*** Records
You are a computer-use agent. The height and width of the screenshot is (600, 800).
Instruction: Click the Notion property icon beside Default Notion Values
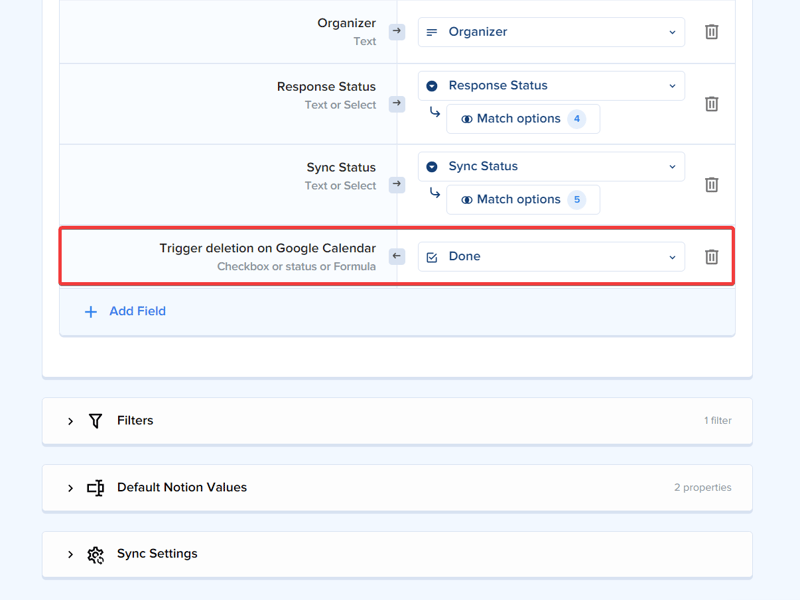coord(95,488)
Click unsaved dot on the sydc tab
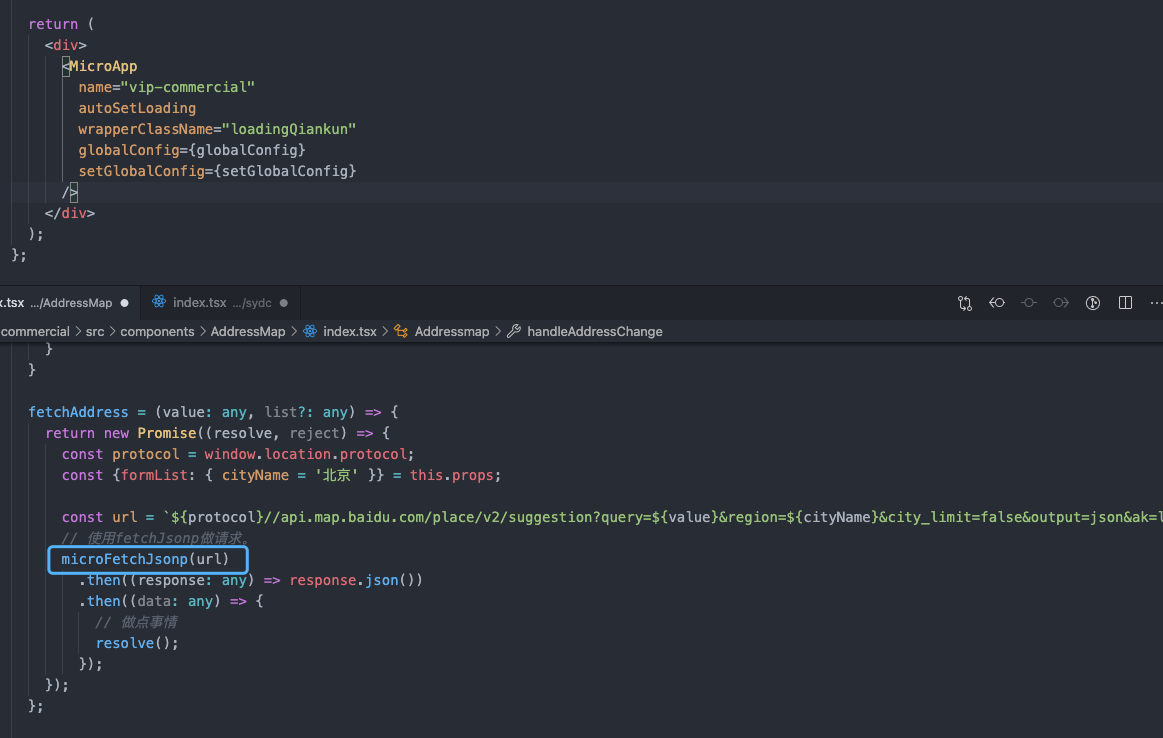Image resolution: width=1163 pixels, height=738 pixels. (x=283, y=303)
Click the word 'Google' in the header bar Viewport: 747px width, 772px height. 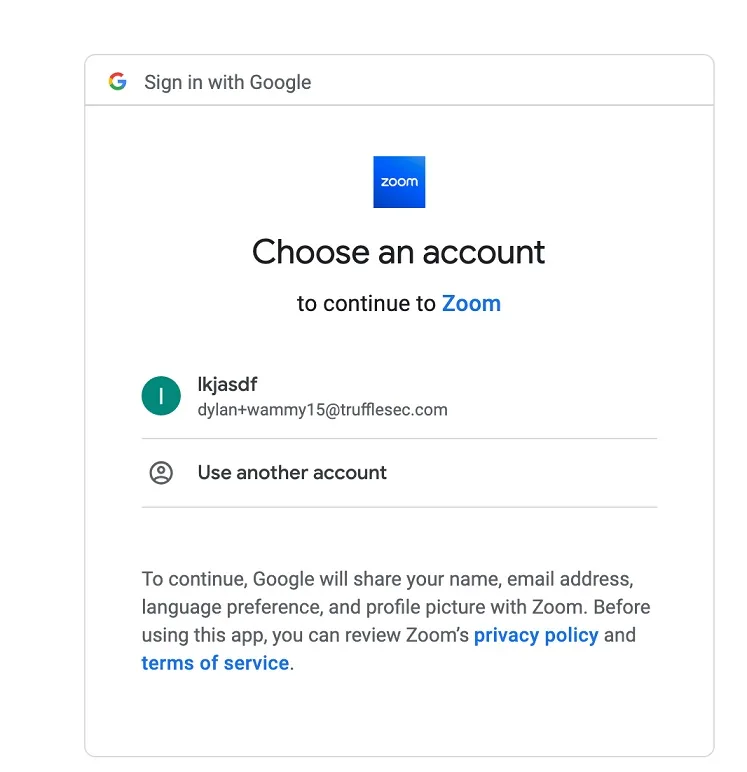280,82
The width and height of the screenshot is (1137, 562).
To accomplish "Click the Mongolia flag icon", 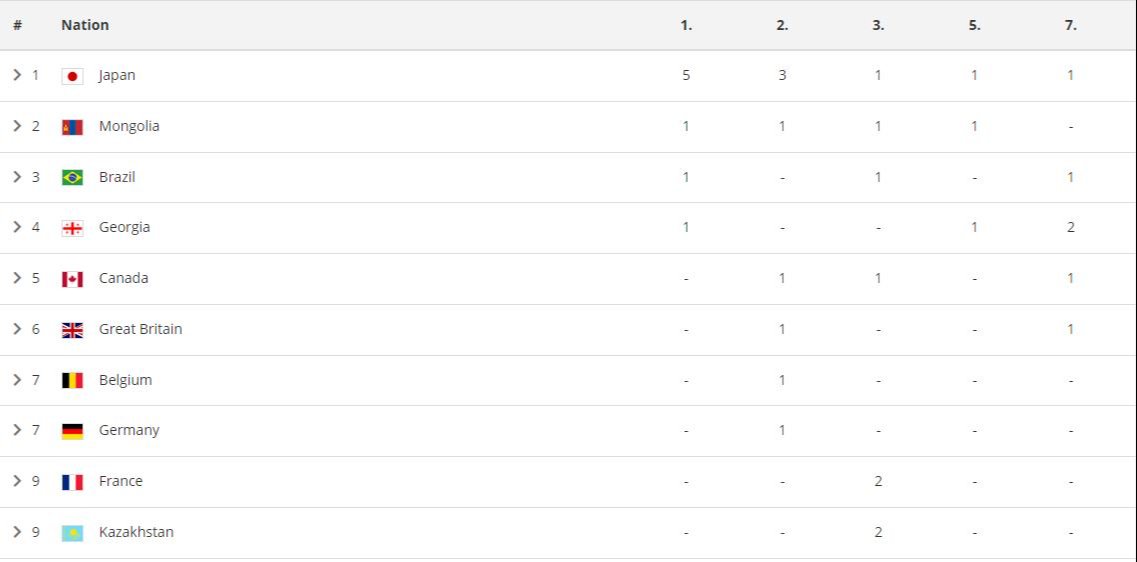I will 72,127.
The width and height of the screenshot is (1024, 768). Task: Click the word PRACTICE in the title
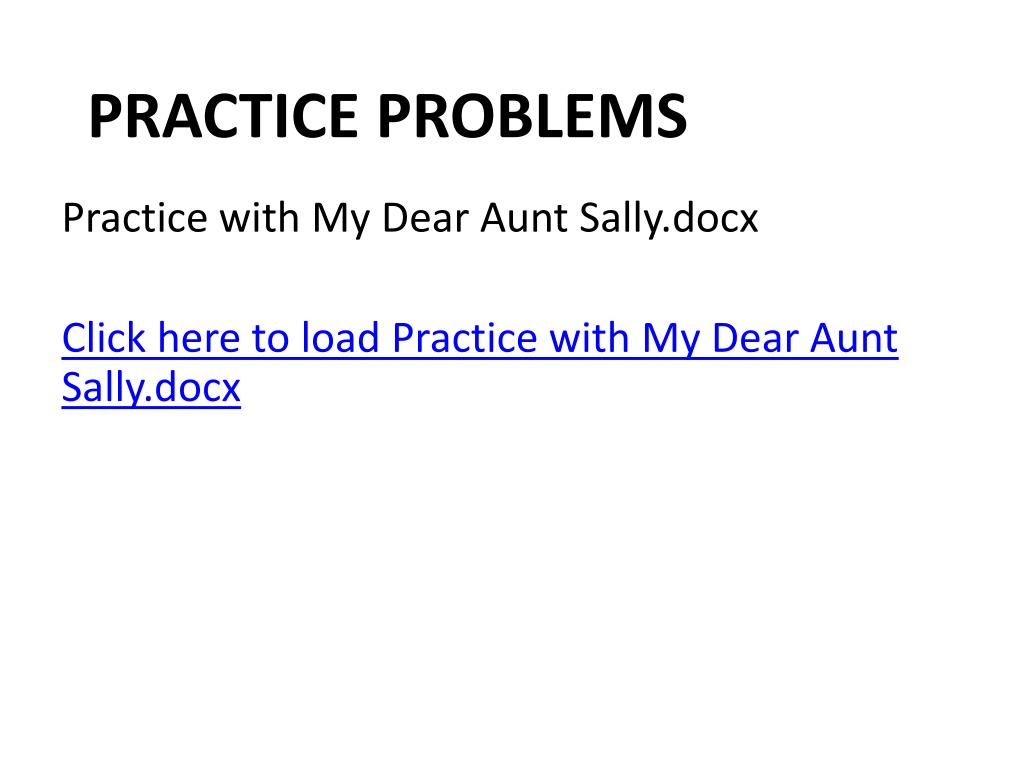[x=223, y=116]
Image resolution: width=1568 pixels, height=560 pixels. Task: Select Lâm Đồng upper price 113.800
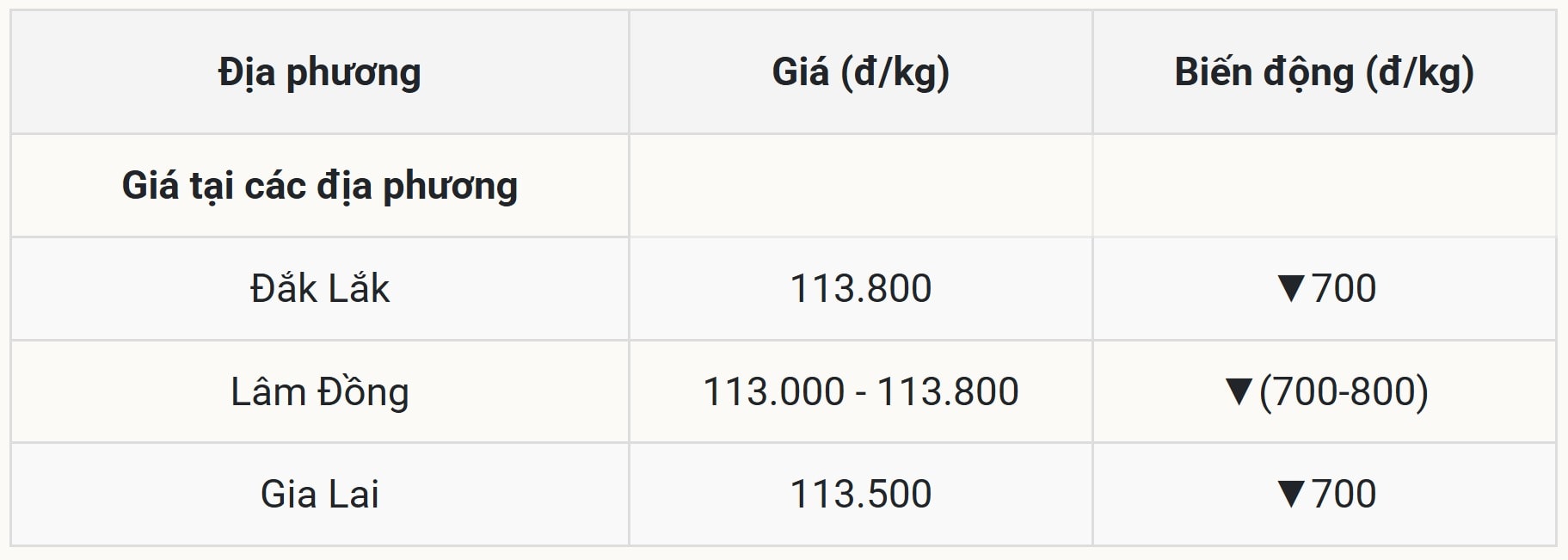(x=947, y=392)
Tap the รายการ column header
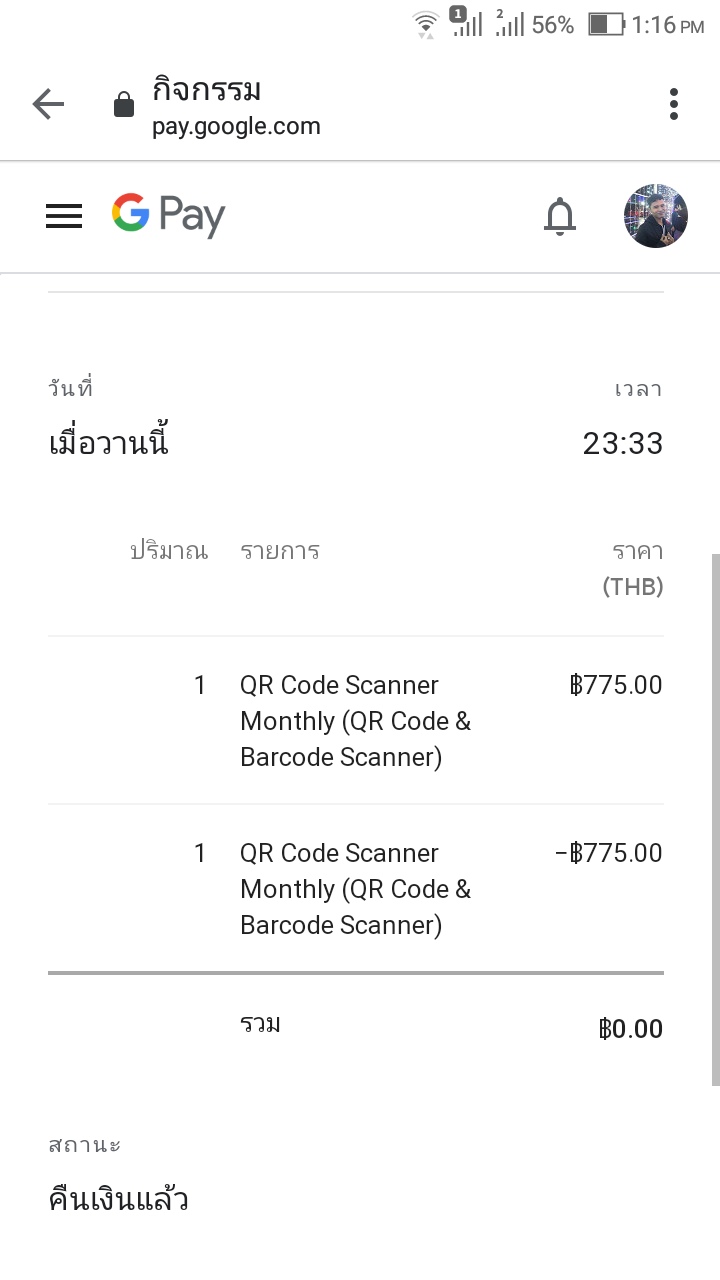Viewport: 720px width, 1280px height. point(280,551)
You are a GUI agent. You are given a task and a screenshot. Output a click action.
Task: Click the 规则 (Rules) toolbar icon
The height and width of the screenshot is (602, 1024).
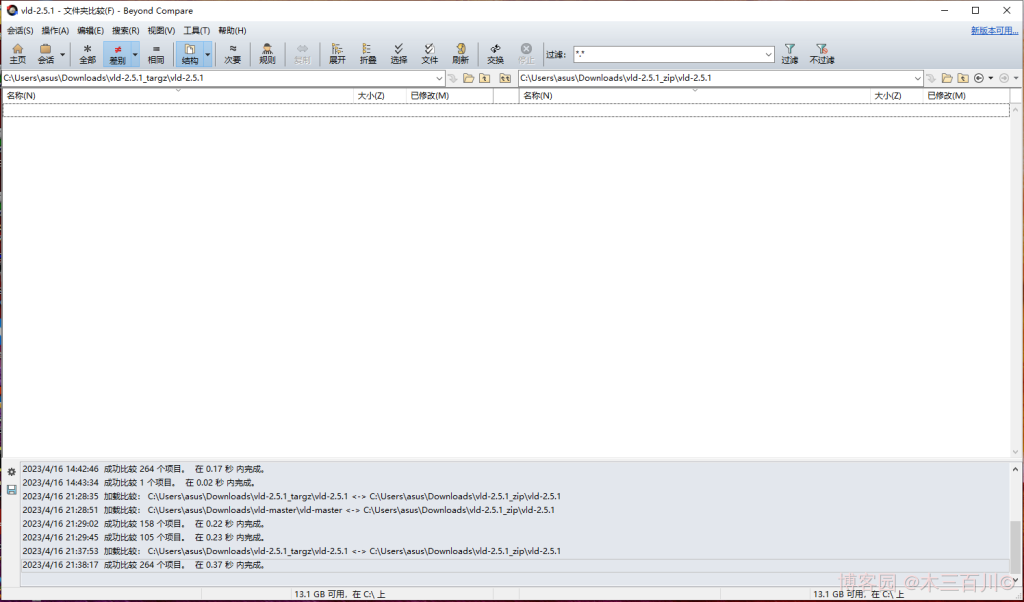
******
_Action item_
Could you report how many lines of the entries include the word "agent"? Only the number is needed.

_Solution_
2